The seventies’ monetary union foundered; the German economy powered ahead while the others weakened, and their currencies had to be devalued against the Deutschmark. But the conjuncture of the seventies and eighties altered the equilibria of the European Community in other, unintended ways. First, the entry of Britain brought Thatcher’s forceful advocacy for financial deregulation and social-spending cuts. Backed by Mitterrand and Delors, this neo-liberal approach was written into the treaty framework with the 1986 Single European Act, albeit accompanied by a paper charter on labour rights. (The monetarist turn had a debilitating effect in France and, above all, Italy, whose national debt soared from 60 to 120 per cent of gdp in the eighties, as a result of the central bank’s exorbitant interest rates; paying it down would put a long-term drag on the economy.) Second, with the overthrow of the dictatorships in Portugal, Greece and Spain in the seventies, the European Community discovered a new vocation: social engineering in its near-abroad, by building up capital-friendly centre-left parties—the Portuguese Socialists, psoe, pasok—often with money channelled through the Friedrich Ebert Foundation, and shepherding the new democracies into nato. What were the outcomes for Europe’s internal and external relations?

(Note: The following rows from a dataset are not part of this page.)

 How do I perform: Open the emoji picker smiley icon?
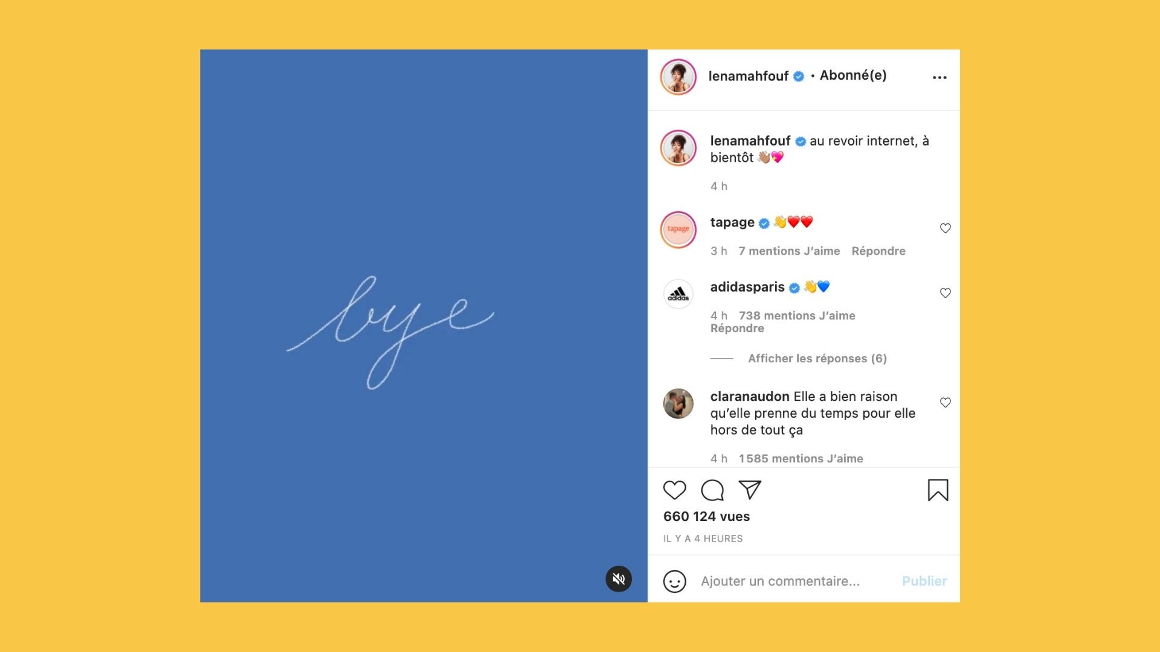674,581
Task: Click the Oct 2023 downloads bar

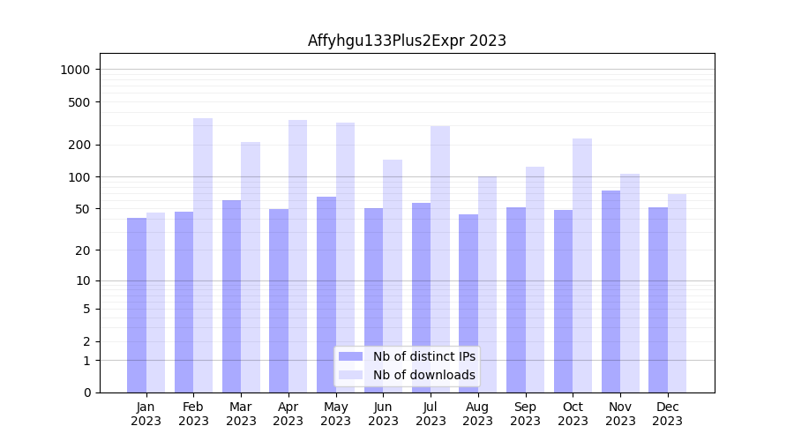Action: coord(582,265)
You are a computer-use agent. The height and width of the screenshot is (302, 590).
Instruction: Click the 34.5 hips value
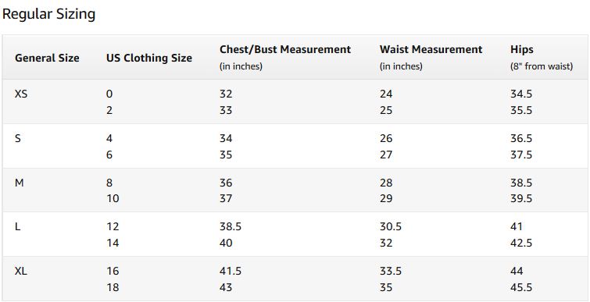(x=521, y=94)
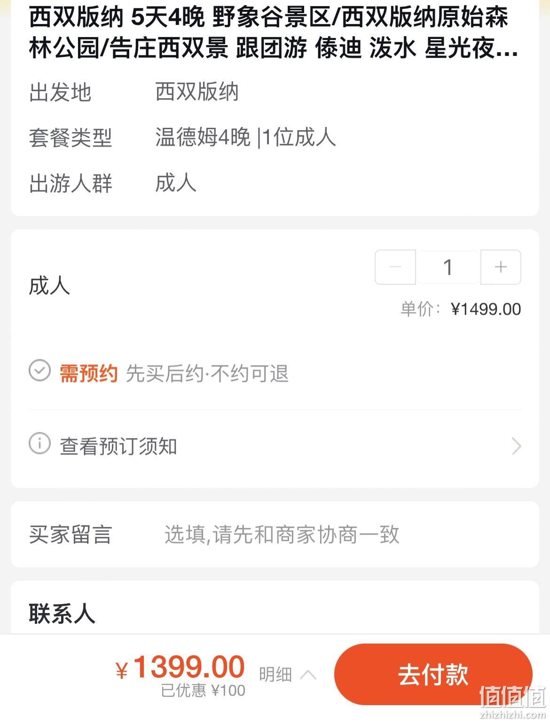Tap the 需预约 orange reservation label
This screenshot has width=550, height=723.
(x=88, y=374)
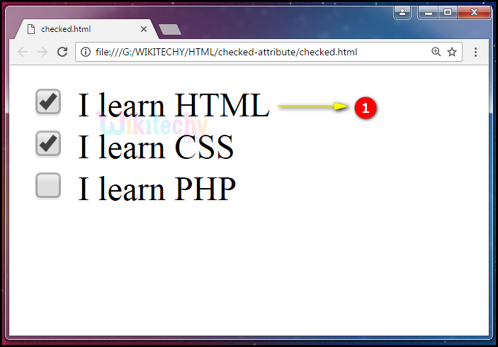Close the checked.html tab
The width and height of the screenshot is (498, 347).
144,29
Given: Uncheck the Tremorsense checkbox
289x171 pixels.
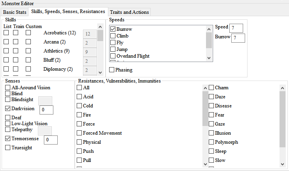Looking at the screenshot, I should pyautogui.click(x=8, y=139).
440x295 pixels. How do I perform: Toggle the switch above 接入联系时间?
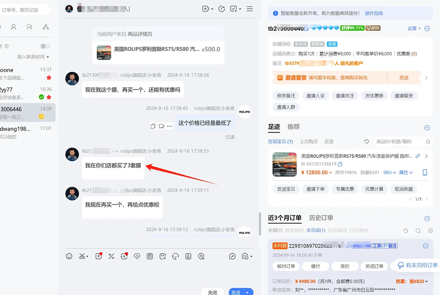(45, 46)
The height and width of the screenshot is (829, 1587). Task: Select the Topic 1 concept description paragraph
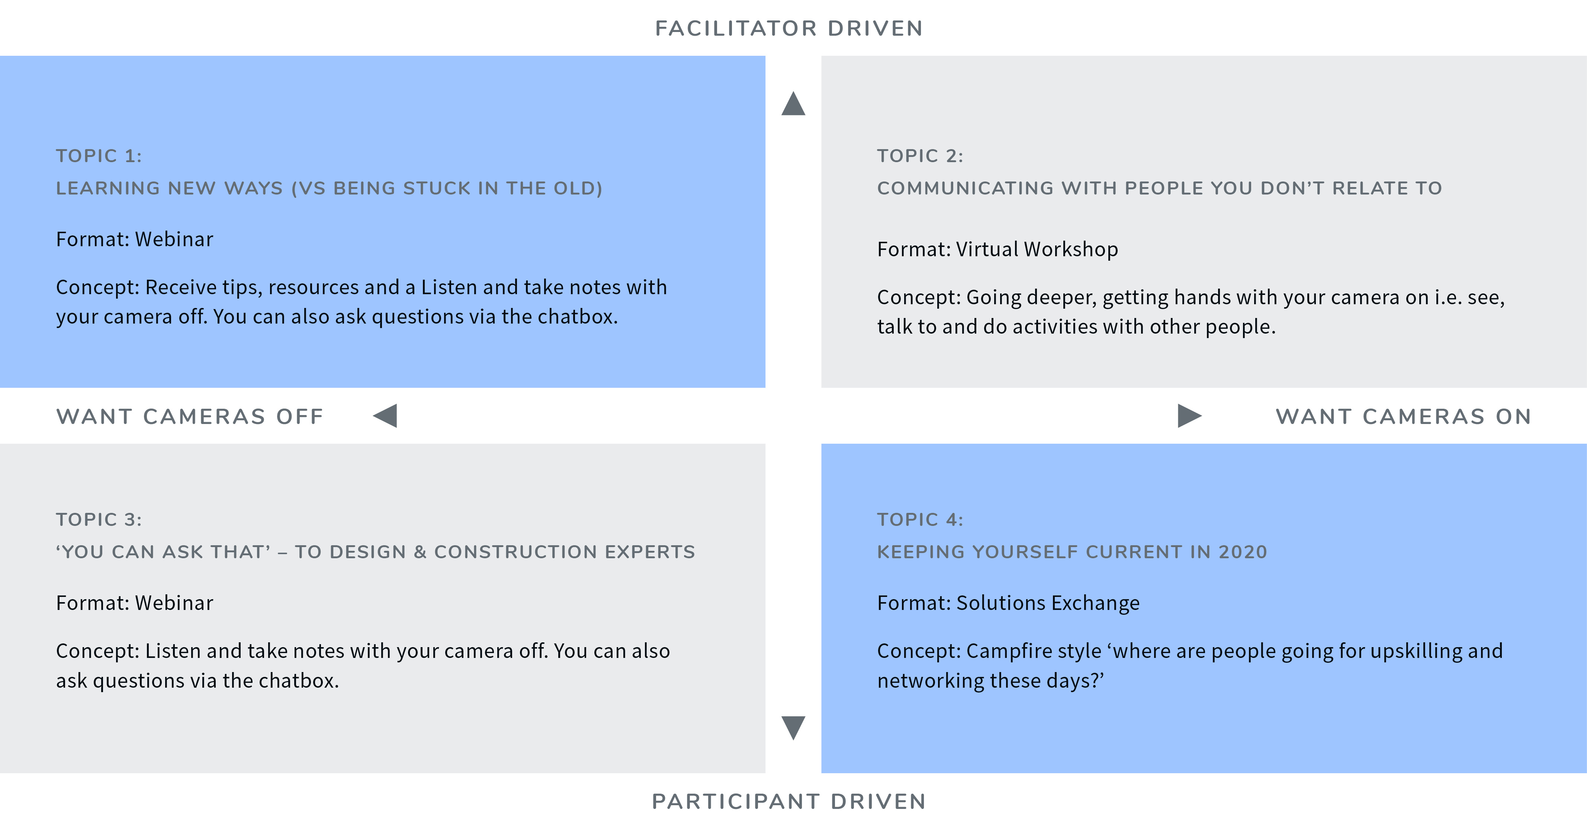click(362, 302)
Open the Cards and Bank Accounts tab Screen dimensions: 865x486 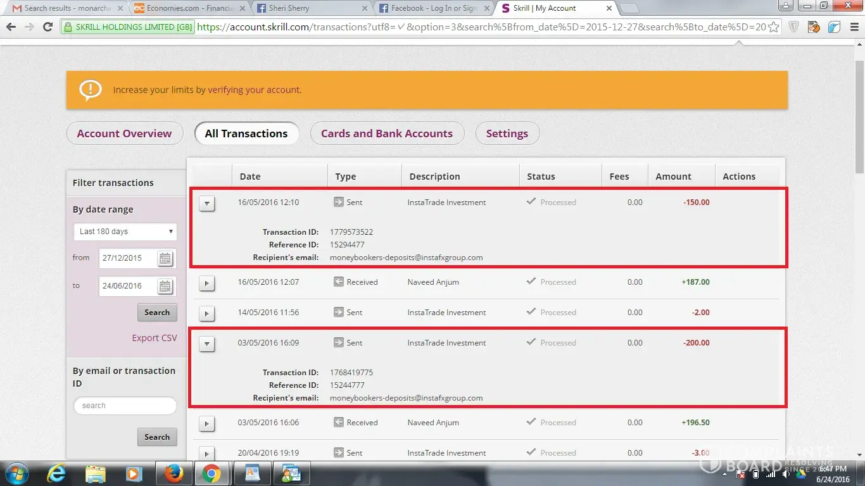386,134
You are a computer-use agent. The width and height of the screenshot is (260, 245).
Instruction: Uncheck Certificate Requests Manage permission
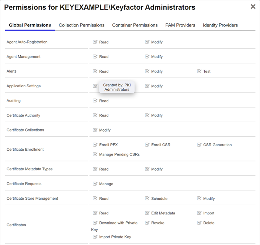95,183
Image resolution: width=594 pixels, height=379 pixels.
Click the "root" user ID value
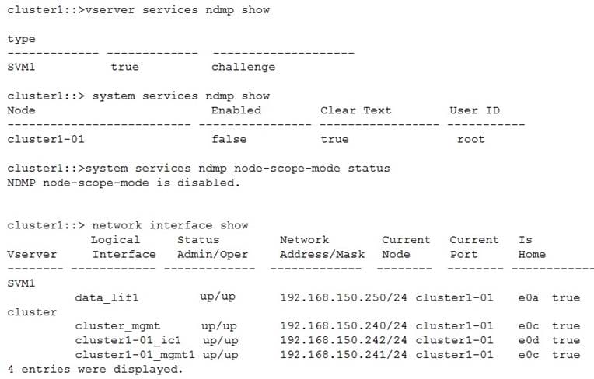[470, 139]
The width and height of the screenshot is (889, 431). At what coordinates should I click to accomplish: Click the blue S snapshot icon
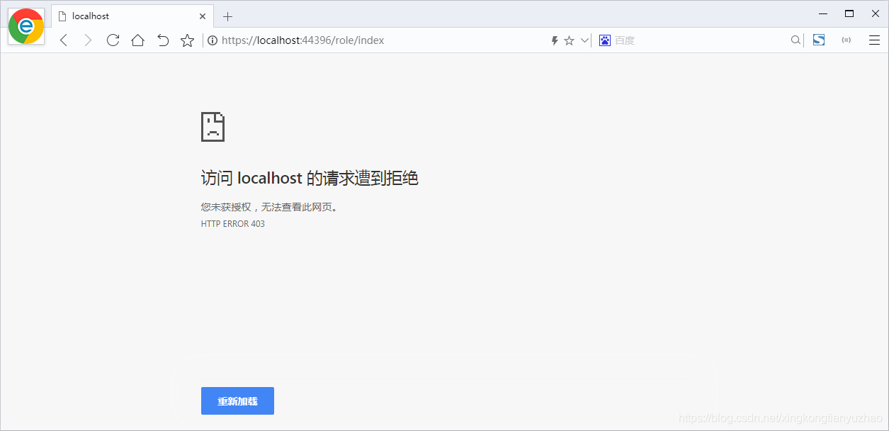coord(818,40)
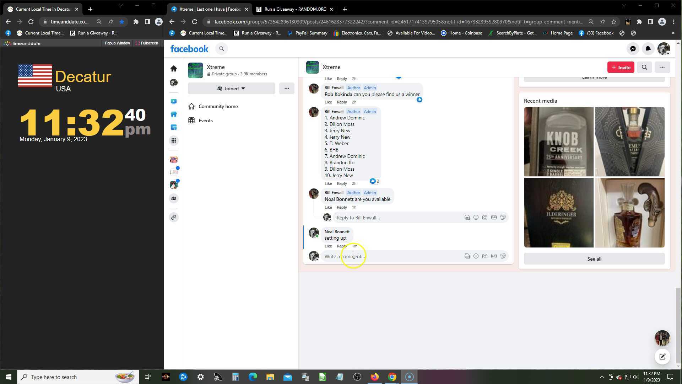Toggle bookmark star in timeanddate address bar
The image size is (682, 384).
coord(122,22)
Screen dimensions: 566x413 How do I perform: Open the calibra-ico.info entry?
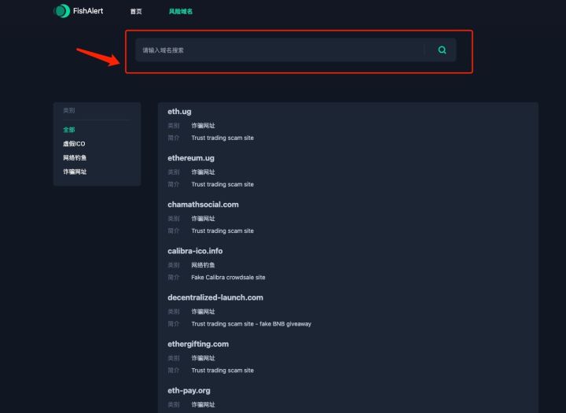[195, 251]
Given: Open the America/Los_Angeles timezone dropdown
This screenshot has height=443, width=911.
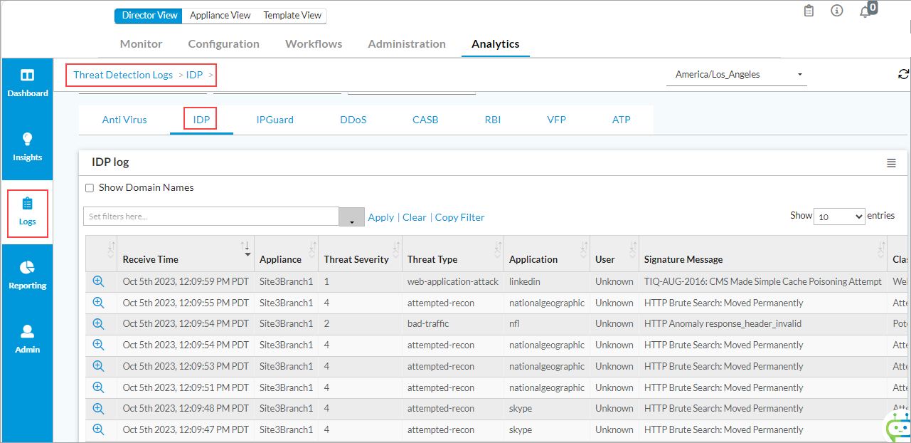Looking at the screenshot, I should pos(736,74).
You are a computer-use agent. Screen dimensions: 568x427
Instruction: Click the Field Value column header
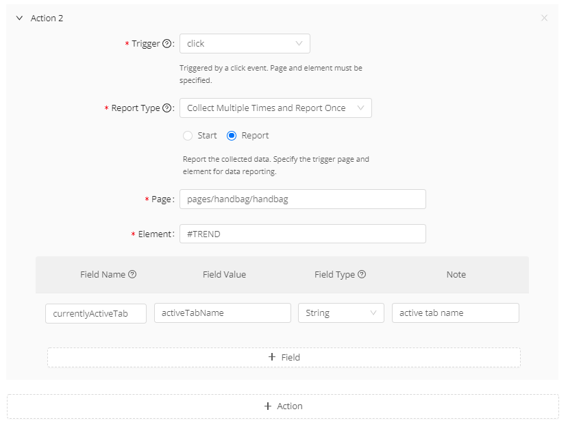click(x=224, y=274)
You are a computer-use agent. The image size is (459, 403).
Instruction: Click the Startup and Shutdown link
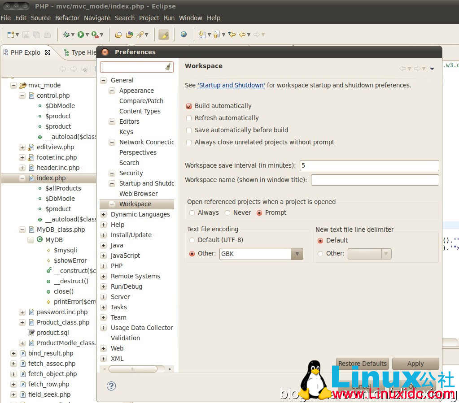coord(231,85)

The second exogenous shock was the disintegration of the Soviet bloc in 1989. This offered a moment of refoundation for the European polity, which had been conceived and had flourished as a Western institution, within the framework of the Cold War. The most immediate question was the unification of Germany—how should it proceed, and would the new state be neutral, or a member of the nato alliance? How would a united Germany alter the internal balance of the eu, and what relation would Europe have to the other ex-Comecon states?